For several decades, magnetic recording devices used for recording data, such as magnetic drum memories or magnetographic printers, have included a magnetic recording carrier, most often comprising a magnetic drum or endless belt coated with a magnetic film. Recording of the data on this carrier is performed by means of a recording device that includes a plurality of magnetic recording heads, in proximity with which the recording carrier is displaced. Each time one of the heads is excited for a brief instant by an electric current of suitable intensity, it generates a magnetic field, the effect of which is to create magnetized domains of small dimensions on the surface of the recording carrier moving past the heads. These virtually point-shaped domains are typically known as magnetized points.

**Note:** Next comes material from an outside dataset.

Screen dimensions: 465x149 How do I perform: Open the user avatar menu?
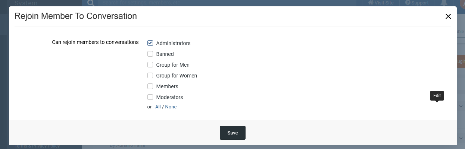tap(462, 3)
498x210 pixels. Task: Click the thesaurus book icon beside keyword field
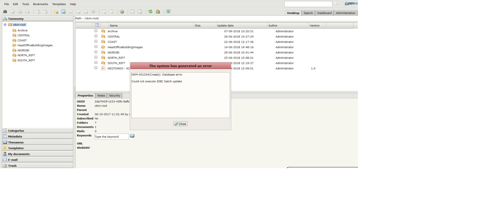(132, 136)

These heads, each of which comprises a magnetic core about which an excitation winding has been wound, are typically disposed side by side and are aligned in a direction perpendicular to the direction of displacement of the recording carrier. The excitation windings of these heads are controlled by an electrical excitation circuit, which from the utilization standpoint is most often a structure of the matrix type. In other words, in this structure, the excitation windings of the heads are distributed into p groups, each including n windings, and one of the ends of each winding is connected to one of the terminals of a source of electrical current via one of n first switch devices, each of these n switch devices being associated respectively with a corresponding winding of the n windings of each group. The other end of each winding is connected to the other terminal of the source, via one of p second switch devices, and these p switch devices are each associated respectively with a corresponding group of the p winding groups. Under these conditions, it will be understood that the electrical excitation of a winding is obtained by simultanously closing the first switch device, which is associated with that winding, and the second switch device, which is associated with the group to which this winding belongs. By definition, during normal function, as long as the excitation circuit is not detective in any way, the simultaneous closure of a first switch device and a second switch device always has the effect of causing an electrical current to flow in a circuit portion comprising these two switch devices and through the winding whose ends are connected to these two switch devices.

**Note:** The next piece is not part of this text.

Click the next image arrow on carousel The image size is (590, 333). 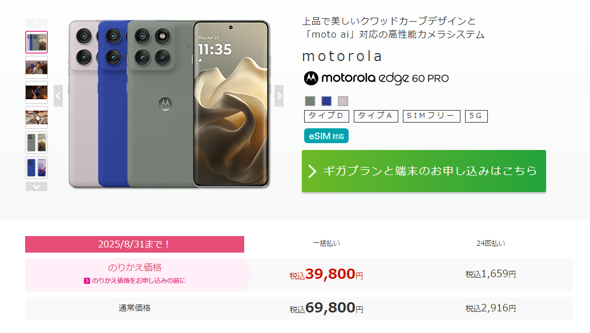(279, 96)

However, a cutoff or current interruption may occur in this circuit portion, which could be due either to a defective closure of one or more of the two switch devices of this portion, for instance from wear, or to a break in the winding or breakage of the solder connections connecting this winding to the two switch devices. In that case, if it is desired to close these two switch devices, excitation of the winding interposed between these two devices cannot be attained. Conversely, it may happen that a switch device that is placed in the closing position remains locked in that position at the end of the normal period for closure. In that case, the winding of which one end is connected to that switch device will be involuntarily excited when the other switch device that is connected to the other end of this winding is closed. This involuntary excitation translates into the recording of undesired data on the surface of the recording carrier.
To eliminate the risk of recording error following a cutoff, a bad contact, or a short circuit occurring in a portion of the electrical excitation circuit, the prior art has proposed various detection devices capable of detecting defects in the functioning of such a circuit. For instance, a known verification device described in French Pat. No. 1.496.316, in order to detect that the excitation winding wound about the core of a magnetic recording head has indeed been excited by recording control signals furnished by a control circuit, includes a supplementary winding wound about the core of the head and a comparator, the task of which is on the one hand to compare the signals that are induced in this supplementary winding with those that have been furnished by the control circuit and on the other hand to generate an error indication signal when agreement is not found between the compared signals.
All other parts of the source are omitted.